Flash memory MP3 player (Score:3, Interesting)
If you can find one that "boots up" quickly from power-off, you could wire up your "play" button to do two things: briefly interrupt the supply of power to the player, and press the "play" button on the player. Interrupting the power would ensure that the player is not playing when the "play" button is pressed; therefore the player would not pause if the button were hit again, but would rather start playing over again from the beginning. (I think this is more elegant than the proposal to make it loop forever and wire your pushbutton to the next track button.)
As for a way to listen, someone already suggested an old telephone handset, and I don't think you can beat that idea. There are plenty of sturdy newer telephone handsets, but you might want to put a security cable on them so people don't just disconnect them from the phone cord and walk away. (That's assuming you use the phone cord to hook them up to the listening station; you could open them up to wire something directly, but if you bought the phone, you also bought the cord that connects the handset so why not use it?) If you can get 10 handsets from pay phones, that would of course be perfect; those are designed to be tough.
I thought about proposing you put a speaker inside some kind of protective enclosure, basically making your own "sound stick", but I think a telephone handset is a much better solution.
If you could do the "parabolic speaker" suggestion, that is also a good idea.

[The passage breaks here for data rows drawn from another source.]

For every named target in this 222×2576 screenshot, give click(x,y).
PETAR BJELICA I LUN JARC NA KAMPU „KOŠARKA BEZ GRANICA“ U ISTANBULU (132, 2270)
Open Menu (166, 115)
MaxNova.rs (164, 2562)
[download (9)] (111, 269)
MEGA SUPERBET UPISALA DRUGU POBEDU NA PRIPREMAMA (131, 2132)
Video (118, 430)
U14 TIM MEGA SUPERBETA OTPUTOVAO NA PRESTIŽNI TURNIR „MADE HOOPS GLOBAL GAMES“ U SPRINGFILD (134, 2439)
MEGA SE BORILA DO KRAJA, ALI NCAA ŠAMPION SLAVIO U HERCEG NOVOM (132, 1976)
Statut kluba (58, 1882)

I've been to music stores where you stand under a parabolic speaker, and you can clearly hear the audio; and someone a few feet away can't hear it. Here's a web page by someone who built one of these.

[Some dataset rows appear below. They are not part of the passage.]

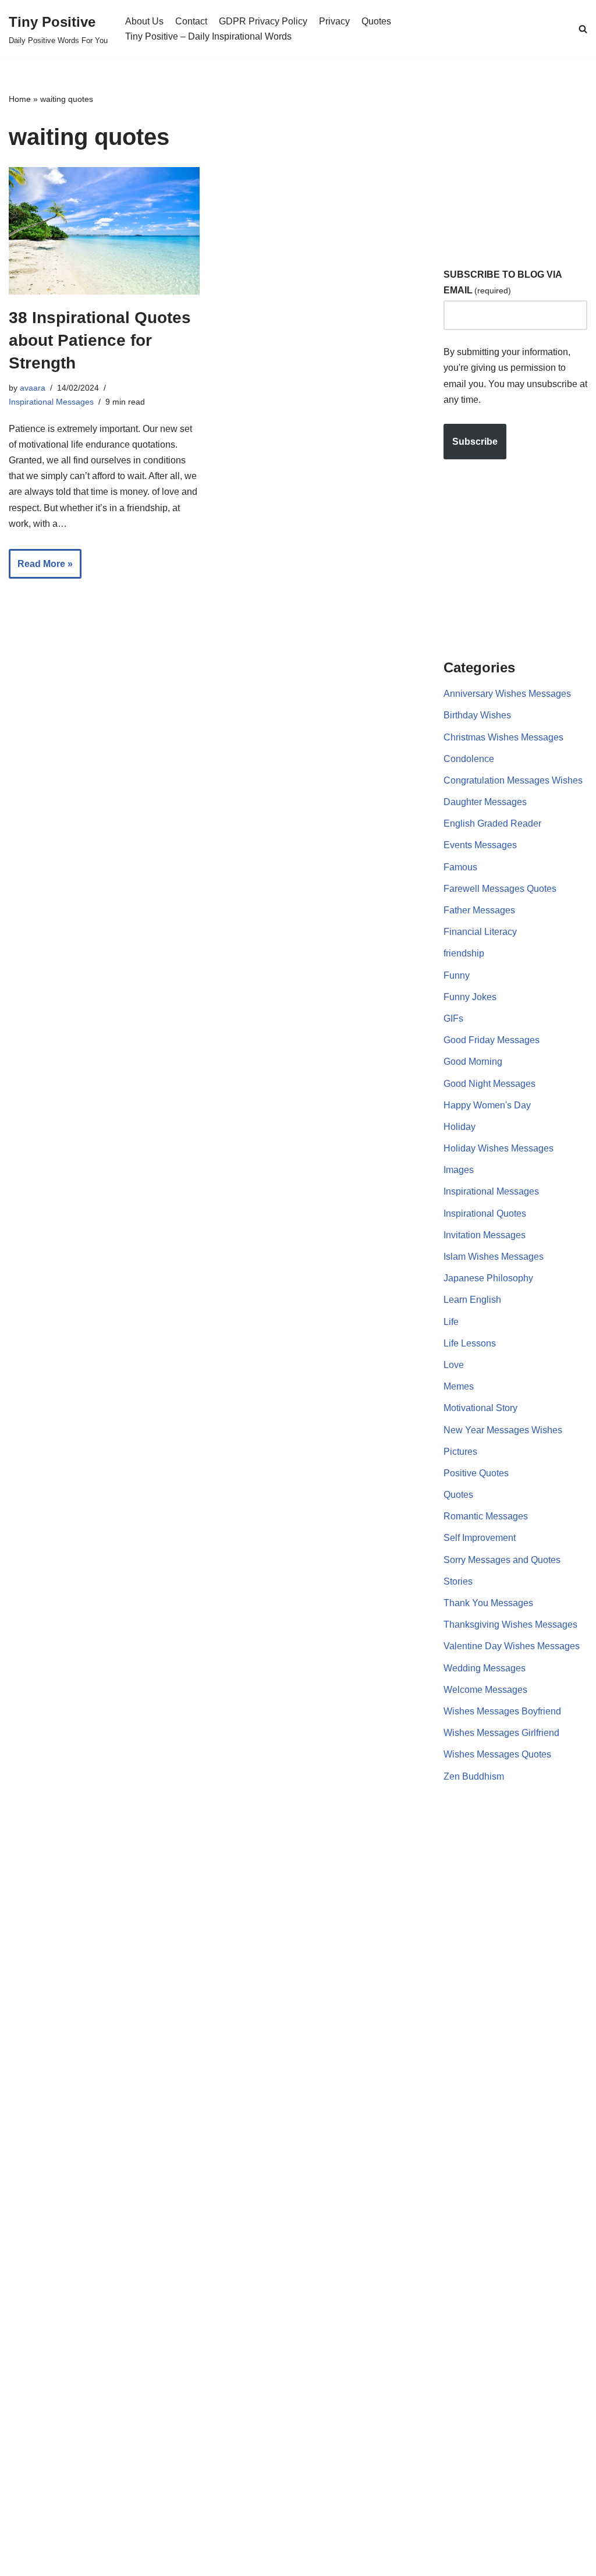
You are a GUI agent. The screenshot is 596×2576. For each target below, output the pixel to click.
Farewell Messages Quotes (500, 889)
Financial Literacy (480, 932)
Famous (460, 867)
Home (20, 99)
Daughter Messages (485, 802)
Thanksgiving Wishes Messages (510, 1624)
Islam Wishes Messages (494, 1257)
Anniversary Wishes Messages (507, 694)
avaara (32, 387)
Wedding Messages (485, 1668)
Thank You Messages (488, 1603)
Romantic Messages (486, 1516)
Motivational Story (480, 1408)
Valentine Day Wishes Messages (512, 1646)
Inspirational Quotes (485, 1213)
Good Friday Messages (492, 1040)
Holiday (460, 1127)
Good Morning (473, 1061)
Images (459, 1170)
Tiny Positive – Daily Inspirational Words (208, 36)
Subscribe (475, 442)
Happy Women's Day (487, 1105)
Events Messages (480, 845)
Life (451, 1322)
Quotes (376, 21)
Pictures (460, 1452)
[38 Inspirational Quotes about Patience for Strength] (104, 231)
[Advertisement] (520, 165)
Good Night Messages (489, 1084)
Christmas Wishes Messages (503, 737)
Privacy (334, 21)
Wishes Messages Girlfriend (501, 1733)
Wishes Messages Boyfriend (502, 1711)
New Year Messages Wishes (503, 1430)
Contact (191, 21)
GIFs (453, 1018)
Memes (459, 1386)
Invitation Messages (485, 1235)
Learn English (472, 1300)
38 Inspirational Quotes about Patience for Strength (100, 340)
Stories (458, 1581)
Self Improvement (480, 1538)
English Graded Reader (492, 823)
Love (454, 1365)
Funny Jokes (470, 997)
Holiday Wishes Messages (499, 1148)
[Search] (583, 28)
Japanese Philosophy (488, 1278)
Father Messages (479, 910)
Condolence (469, 759)
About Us (144, 21)
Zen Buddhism (474, 1776)
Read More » (41, 568)
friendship (464, 953)
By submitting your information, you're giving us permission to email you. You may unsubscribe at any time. (515, 376)
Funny (457, 975)
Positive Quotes (476, 1473)
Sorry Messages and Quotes (502, 1560)
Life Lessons (470, 1343)
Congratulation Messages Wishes (513, 780)
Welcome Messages (485, 1690)
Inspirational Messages (51, 401)
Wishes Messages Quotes (497, 1754)
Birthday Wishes (477, 715)
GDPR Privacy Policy (263, 21)
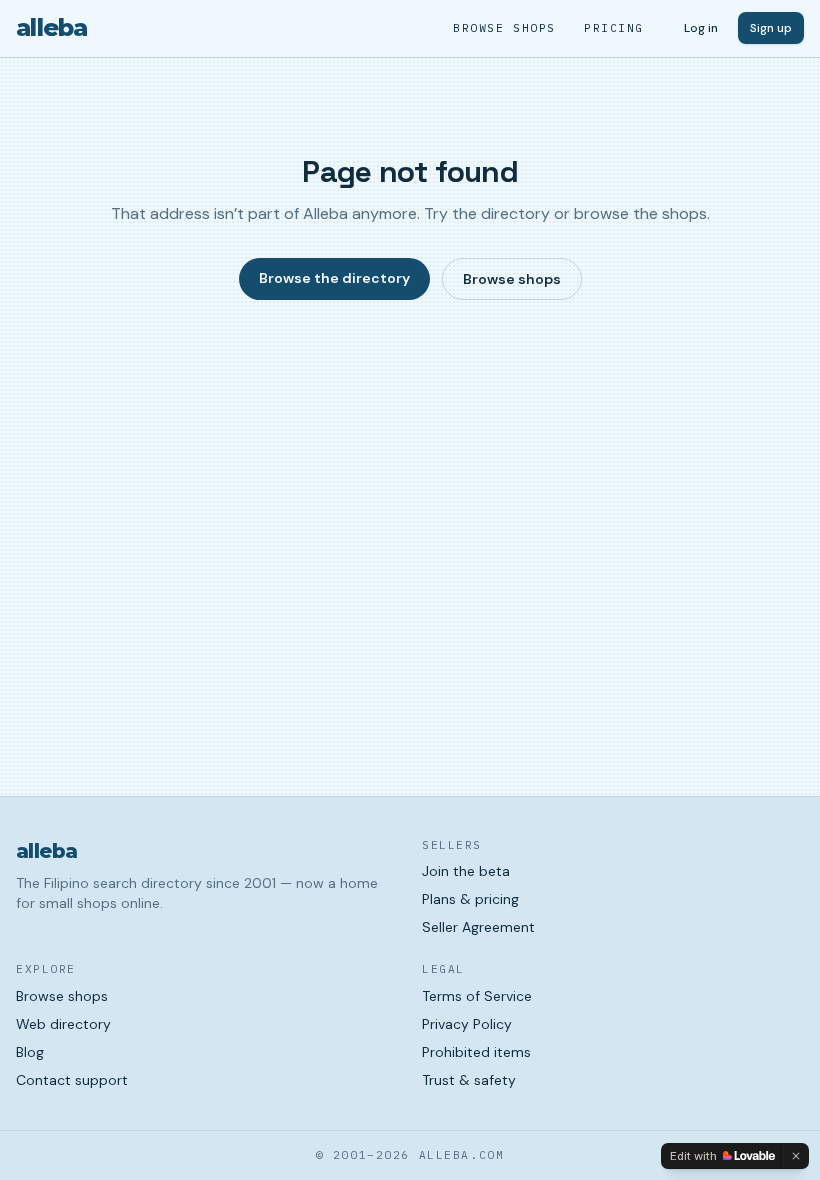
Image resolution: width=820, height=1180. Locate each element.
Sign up (771, 28)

http://syrinxpc.com/speaker.html [syrinxpc.com]
steveha
Re:Mp3 (Score:2, Interesting)
SO, if you have one track of the audio, and one track of silence (only has to be a few seconds long, as it just repeats), set to single track repeat, then hitting the button would alternately play silence or the audio.
Re:Mp3 (Score:3, Interesting)
the key is to simply limit the travel of the rod.
if I slam the button with a sledge hammer but it will only let it move 1/16th of an inch, it does not matter how hard you hit it.
Yes, it does matter how hard you hit it. ... after all, if shorter distance = less possible force, then 0 distance = no force at all, right?
By your logic, he should just weld the rod to the button
Travel distance before an object strikes another object is completely irrelevent to the damage it can do (mass * velocity). Now, putting some sort of padding in place that is firm enough to transfer the "button push", but soft enough to take the brunt of the shock from someone hitting the button with a sledgehammer would be a better idea.
--The Rizz
"The larger an object is, the less stable it is. Tokyo, being extremely large, explodes on a fairly regular basis." --anime law of physics
Is $3500 *really* too expensive? (Score:3, Interesting)
I get the impression that this is sort of a "if your only tool is a hammer, every problem is a nail" situation, where the hammer is technology, to the exclusion of considering other options like simply getting the $3500 and getting a rugged, public-tested solution.
This is a potentially high-traffic, high-abuse type of display (just visit a museum with that already uses that $3500 audio system (I've seen them before) and observe how school children (ab)use them! :-o. I'm sure the "total cost of ownership" of the $3500 solution will be lower than anything cobbled togethered - how soon will you need to make a repair? How much will the capital and labor costs (even donated) be to do repairs? Will the lower investment solution be a waste anyway if no one can used it when it breaks even other day/week?
Any legitimate museum I've seen, even those running on a "shoe string" budget, has a donor's list that could be approached ("help us with this expense and we'll put up a plaque with your name as donor next to it"). If doing this is out of the comfort zone for those running the museum, the museum is already doomed anyway.